→ RECORDS FOR THIS TASK

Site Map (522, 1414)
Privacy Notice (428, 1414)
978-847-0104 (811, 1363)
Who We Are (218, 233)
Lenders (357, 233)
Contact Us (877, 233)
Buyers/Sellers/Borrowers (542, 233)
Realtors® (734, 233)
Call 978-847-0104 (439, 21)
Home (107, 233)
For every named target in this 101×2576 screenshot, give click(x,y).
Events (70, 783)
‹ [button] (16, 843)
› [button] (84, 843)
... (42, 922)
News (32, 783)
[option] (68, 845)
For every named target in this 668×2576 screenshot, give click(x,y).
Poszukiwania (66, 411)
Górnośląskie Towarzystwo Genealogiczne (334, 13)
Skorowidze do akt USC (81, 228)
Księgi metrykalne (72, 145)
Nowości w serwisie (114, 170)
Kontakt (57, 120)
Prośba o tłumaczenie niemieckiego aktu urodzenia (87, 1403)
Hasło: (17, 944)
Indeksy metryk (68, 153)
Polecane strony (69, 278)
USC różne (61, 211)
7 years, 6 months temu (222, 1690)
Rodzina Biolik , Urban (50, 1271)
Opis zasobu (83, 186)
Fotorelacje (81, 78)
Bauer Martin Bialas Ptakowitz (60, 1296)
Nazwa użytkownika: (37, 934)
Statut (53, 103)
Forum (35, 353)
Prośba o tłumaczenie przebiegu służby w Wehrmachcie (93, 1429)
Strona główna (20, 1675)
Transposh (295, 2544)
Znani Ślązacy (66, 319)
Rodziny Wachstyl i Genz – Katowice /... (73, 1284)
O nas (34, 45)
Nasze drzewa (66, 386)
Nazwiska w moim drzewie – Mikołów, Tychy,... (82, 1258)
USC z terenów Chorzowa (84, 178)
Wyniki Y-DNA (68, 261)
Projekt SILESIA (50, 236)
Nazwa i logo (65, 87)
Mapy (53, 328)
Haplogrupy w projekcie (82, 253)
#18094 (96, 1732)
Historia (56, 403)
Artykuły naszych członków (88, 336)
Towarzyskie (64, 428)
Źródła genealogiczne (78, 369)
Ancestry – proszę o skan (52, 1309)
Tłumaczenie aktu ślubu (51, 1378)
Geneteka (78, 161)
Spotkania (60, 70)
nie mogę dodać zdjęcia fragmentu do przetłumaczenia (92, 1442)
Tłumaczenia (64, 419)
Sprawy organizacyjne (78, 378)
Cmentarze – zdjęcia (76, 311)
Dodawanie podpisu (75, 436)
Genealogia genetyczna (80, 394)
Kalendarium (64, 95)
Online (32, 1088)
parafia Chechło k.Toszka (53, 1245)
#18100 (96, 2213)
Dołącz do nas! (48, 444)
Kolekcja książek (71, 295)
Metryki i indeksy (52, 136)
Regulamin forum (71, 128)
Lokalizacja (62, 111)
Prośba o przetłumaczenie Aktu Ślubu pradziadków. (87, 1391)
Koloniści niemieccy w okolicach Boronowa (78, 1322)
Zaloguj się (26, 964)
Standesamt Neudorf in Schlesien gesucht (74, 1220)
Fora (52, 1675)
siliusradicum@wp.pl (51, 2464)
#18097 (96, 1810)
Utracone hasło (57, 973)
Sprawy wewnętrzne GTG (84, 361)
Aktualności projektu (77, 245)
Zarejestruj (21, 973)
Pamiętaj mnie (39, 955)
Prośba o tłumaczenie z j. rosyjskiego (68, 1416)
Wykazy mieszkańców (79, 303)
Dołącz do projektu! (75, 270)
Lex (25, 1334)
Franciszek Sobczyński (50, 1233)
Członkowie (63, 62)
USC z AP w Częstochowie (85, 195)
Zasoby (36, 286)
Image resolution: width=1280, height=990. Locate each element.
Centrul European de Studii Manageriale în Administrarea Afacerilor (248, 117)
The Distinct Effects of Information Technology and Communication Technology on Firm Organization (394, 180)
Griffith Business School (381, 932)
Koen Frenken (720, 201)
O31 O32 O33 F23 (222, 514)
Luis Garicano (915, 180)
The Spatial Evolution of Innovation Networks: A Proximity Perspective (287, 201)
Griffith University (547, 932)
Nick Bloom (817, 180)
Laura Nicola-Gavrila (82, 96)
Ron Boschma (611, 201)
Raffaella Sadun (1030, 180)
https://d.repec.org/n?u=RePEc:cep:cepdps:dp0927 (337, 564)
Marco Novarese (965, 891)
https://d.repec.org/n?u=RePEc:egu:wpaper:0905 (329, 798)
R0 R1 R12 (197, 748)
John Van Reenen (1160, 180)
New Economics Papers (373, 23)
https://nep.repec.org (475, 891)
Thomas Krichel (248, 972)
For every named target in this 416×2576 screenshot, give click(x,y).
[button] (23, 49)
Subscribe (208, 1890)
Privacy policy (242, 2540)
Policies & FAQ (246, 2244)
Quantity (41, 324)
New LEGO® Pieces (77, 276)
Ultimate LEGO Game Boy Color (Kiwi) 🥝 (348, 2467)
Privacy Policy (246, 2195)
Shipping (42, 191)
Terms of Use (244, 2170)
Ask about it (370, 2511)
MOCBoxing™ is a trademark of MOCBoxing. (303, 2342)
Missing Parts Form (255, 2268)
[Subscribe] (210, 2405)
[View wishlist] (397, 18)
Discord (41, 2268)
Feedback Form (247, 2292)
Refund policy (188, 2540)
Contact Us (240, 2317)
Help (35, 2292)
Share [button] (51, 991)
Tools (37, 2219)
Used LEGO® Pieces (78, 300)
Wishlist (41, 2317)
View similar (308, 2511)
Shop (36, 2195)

→ WORK INSTRUCTION
In the listing above, transcribe exactly everything from the line containing "Nick Bloom (817, 180)" down to the line containing "[button] (23, 49)", including both and nothing more.

→ RESPONSE TO THIS EXERCISE
Nick Bloom (817, 180)
Laura Nicola-Gavrila (82, 96)
Ron Boschma (611, 201)
Raffaella Sadun (1030, 180)
https://d.repec.org/n?u=RePEc:cep:cepdps:dp0927 (337, 564)
Marco Novarese (965, 891)
https://d.repec.org/n?u=RePEc:egu:wpaper:0905 (329, 798)
R0 R1 R12 (197, 748)
John Van Reenen (1160, 180)
New Economics Papers (373, 23)
https://nep.repec.org (475, 891)
Thomas Krichel (248, 972)
For every named target in this 416×2576 screenshot, give click(x,y).
[button] (23, 49)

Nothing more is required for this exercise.